▶ _STATED TASK 1_
In the forum thread about PDFMiner, what word does the simple script check each line of the output file for?

▶ _TEXT EXCERPT_
0

So I've just played around with PDFMiner and can now extract text from a PDF and throw it into an html or textfile.

pdf2txt.py -o outputfile.txt -t txt inputfile.pdf

I have then written a simple script to extract all certain strings:

with open('output.txt', 'r') as searchfile:
for line in searchfile:
    if 'HELLO' in line:
        print(line)

And now I can use all these strings containing the word HELLO to add to my databse if that is what I wanted.

My questions is:

Is the only way or can PDFinder grab conditional stuff before even spitting it out to the txt, html or even straight into the database?

James Kolber
  • 7
  • 1
  • 6

1 Answers1

1

Well, yes, you can: PDFMiner has API.

The basic example sais

from pdfminer.pdfparser import PDFParser
from pdfminer.pdfdocument import PDFDocument
from pdfminer.pdfpage import PDFPage
from pdfminer.pdfpage import PDFTextExtractionNotAllowed
from pdfminer.pdfinterp import PDFResourceManager
from pdfminer.pdfinterp import PDFPageInterpreter
from pdfminer.pdfdevice import PDFDevice

# Open a PDF file.
fp = open('mypdf.pdf', 'rb')
# Create a PDF parser object associated with the file object.

▶ _STATED TASK 2_
Count the lines in the entries below that contain the string "Find", treating case as significant, and give only that number.

▶ _EXERCISE MATERIALS_
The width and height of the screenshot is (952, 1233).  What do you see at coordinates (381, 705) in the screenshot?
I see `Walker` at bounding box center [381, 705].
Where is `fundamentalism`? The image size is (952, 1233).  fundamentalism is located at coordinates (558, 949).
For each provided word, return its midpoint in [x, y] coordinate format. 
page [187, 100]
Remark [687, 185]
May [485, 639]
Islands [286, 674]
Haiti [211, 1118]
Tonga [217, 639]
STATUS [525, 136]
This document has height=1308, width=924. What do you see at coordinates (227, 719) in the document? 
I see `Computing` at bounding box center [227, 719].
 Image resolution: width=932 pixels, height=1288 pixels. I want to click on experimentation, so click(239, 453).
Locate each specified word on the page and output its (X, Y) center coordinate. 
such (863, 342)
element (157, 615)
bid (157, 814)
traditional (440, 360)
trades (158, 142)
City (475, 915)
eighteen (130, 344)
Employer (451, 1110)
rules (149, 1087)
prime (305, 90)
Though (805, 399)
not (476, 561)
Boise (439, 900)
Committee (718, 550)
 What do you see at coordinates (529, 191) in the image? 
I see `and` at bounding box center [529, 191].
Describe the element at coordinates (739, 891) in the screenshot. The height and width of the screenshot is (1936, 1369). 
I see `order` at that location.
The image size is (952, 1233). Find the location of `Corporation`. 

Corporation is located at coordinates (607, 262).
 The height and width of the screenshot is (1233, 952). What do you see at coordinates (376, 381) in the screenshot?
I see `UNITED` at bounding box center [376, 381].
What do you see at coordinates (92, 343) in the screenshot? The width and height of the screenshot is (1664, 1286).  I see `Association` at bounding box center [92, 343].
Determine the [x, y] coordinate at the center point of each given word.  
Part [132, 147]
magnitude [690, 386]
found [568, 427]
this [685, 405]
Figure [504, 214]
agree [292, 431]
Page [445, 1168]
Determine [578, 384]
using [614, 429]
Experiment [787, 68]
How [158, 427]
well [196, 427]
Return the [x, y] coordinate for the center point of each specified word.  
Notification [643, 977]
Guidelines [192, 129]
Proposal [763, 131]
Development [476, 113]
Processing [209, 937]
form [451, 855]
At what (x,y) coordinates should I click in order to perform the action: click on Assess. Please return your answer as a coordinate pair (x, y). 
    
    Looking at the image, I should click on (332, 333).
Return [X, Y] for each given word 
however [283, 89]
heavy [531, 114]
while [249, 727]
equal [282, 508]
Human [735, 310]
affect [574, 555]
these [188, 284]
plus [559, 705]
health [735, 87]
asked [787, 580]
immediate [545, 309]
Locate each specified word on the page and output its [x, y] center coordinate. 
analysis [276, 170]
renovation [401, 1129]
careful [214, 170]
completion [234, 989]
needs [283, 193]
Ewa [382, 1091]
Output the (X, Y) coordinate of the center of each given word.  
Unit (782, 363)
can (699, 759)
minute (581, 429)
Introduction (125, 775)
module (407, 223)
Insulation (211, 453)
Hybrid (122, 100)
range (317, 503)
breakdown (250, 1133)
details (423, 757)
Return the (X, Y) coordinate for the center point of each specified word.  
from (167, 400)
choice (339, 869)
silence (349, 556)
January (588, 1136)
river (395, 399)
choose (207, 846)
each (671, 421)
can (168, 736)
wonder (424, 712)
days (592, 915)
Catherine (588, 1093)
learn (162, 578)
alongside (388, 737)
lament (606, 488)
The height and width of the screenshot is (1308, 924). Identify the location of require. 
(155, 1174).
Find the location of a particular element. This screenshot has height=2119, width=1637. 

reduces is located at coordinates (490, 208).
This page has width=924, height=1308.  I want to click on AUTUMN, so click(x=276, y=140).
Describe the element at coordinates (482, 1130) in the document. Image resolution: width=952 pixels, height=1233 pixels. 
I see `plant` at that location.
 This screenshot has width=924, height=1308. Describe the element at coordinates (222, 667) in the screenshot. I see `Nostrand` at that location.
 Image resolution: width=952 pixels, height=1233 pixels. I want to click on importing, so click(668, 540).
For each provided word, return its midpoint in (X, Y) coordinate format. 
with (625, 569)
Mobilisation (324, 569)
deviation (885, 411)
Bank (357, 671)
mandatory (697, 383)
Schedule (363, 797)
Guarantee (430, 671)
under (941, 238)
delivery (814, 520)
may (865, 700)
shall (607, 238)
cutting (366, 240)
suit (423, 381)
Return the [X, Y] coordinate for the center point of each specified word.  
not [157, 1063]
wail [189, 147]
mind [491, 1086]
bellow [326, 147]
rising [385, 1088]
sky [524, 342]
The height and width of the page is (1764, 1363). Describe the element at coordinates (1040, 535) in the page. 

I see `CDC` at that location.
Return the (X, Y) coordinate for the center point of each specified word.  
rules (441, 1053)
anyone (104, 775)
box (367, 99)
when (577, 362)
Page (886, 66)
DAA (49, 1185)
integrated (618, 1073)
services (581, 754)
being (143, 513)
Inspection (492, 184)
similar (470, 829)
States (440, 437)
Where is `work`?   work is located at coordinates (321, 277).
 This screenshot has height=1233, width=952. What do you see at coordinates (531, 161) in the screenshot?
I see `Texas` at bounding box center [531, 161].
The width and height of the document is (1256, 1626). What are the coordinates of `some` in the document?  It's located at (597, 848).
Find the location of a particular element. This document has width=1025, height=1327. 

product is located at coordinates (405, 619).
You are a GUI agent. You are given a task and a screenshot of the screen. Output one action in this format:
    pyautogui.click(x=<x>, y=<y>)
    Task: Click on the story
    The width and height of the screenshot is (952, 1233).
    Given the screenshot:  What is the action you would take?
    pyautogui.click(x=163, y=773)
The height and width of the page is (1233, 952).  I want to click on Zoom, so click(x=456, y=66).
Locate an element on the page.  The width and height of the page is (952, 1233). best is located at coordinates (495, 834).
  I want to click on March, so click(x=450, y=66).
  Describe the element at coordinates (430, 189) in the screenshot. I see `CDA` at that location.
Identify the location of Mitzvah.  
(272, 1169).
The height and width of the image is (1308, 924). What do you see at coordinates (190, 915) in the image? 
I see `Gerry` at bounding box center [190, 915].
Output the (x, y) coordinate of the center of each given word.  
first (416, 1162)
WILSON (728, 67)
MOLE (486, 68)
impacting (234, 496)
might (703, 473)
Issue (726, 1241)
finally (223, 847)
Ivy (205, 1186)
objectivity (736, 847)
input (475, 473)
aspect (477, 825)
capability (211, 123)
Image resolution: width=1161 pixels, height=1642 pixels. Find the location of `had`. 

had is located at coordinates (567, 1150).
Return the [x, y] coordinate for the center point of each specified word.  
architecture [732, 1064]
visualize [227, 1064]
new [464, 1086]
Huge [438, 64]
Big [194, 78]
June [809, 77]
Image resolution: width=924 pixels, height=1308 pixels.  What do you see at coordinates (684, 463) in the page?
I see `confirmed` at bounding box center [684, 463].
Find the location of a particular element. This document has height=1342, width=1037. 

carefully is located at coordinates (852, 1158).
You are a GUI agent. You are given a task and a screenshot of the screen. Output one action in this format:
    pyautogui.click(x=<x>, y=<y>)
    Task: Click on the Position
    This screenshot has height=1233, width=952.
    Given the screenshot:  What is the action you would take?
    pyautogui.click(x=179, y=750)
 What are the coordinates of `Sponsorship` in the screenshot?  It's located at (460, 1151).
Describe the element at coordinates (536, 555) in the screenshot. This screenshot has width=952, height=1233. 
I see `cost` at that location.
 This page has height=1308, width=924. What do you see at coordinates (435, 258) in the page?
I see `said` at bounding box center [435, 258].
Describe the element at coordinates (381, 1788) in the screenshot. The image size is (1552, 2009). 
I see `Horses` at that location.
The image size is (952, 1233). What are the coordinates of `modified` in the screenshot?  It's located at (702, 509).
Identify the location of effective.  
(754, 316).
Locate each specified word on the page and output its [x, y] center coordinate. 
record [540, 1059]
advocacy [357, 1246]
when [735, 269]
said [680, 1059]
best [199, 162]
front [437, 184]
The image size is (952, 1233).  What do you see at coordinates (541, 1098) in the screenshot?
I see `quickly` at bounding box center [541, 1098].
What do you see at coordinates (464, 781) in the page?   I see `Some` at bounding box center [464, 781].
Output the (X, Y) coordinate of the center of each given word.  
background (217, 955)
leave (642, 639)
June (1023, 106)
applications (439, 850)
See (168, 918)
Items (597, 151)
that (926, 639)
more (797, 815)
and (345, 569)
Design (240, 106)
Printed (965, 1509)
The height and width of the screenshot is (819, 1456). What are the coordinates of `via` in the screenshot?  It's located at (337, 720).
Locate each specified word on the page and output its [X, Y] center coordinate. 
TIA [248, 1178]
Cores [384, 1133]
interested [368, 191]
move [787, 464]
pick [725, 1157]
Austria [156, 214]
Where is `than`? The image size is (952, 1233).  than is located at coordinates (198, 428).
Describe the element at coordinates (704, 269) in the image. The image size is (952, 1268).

▶ _ANSWER 1_
HELLO

▶ _ANSWER 2_
5